Nonoperative versus Operative Treatment
Based
on the studies, operative treatment provides more rapid resolution of
symptoms and a shorter recovery period compared with conservative care,
but no large differences have been found in success rates after one or
two years of follow-up. Patients and doctors weigh the benefits and
harms of both options to make individual choices. This is especially
relevant because the patients’ preference for treatment may have a
direct positive influence on the magnitude of the treatment effect.
Summary
Sciatica
is a fairly common health problem with a lifetime incidence (the number
of individuals that have experienced sciatica at some point in their
lives) varying from 13% to 40%. The most common cause of sciatica is a
herniated disc. The precise mechanism of sciatica is unclear. In
addition to mechanical compression, inflammation may play a role. The
natural history of sciatica is favorable, with resolution of leg pain
within six to eight weeks from onset in the majority of patients.

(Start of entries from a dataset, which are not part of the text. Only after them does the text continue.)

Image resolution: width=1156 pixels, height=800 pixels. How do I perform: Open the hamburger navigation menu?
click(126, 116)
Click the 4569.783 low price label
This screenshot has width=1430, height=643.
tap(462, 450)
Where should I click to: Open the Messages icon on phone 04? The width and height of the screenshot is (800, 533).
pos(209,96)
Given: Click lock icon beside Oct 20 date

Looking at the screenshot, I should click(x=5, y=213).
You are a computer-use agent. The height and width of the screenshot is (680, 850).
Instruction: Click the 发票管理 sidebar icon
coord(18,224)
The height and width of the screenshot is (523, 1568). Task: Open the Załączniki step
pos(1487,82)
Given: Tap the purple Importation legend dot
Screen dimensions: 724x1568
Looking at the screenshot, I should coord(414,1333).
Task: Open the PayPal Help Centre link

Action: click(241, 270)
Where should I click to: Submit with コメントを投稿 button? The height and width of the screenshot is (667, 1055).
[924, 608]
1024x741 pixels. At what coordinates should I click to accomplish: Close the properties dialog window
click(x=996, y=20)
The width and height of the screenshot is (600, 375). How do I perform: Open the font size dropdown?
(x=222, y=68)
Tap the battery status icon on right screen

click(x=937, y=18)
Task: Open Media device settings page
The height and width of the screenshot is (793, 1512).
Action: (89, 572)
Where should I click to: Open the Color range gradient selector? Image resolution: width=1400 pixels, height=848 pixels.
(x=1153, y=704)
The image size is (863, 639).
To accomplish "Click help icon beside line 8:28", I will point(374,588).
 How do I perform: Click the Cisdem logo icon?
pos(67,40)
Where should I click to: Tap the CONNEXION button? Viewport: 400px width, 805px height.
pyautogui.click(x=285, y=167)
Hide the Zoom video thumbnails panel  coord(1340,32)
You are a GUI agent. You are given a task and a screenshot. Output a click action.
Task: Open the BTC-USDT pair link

Consensus is that initial treatment is conservative for about six to
eight weeks. Imaging during this acute phase is indicated only in
patients with “red flag” conditions or who have failed conservative
treatments. If symptoms do not improve after six to eight weeks of
conservative treatments, patients may decide on surgery. Those who are
hesitant about surgery and can cope with their symptoms may choose to
continue conservative care. Patient preference is, therefore, an
important feature in the decision process. Only 2% to 4% of patients
with disc herniations are surgical candidates. The surgery may provide
quicker relief of leg pain than nonoperative treatment, but no clear
differences have been found after one or two years.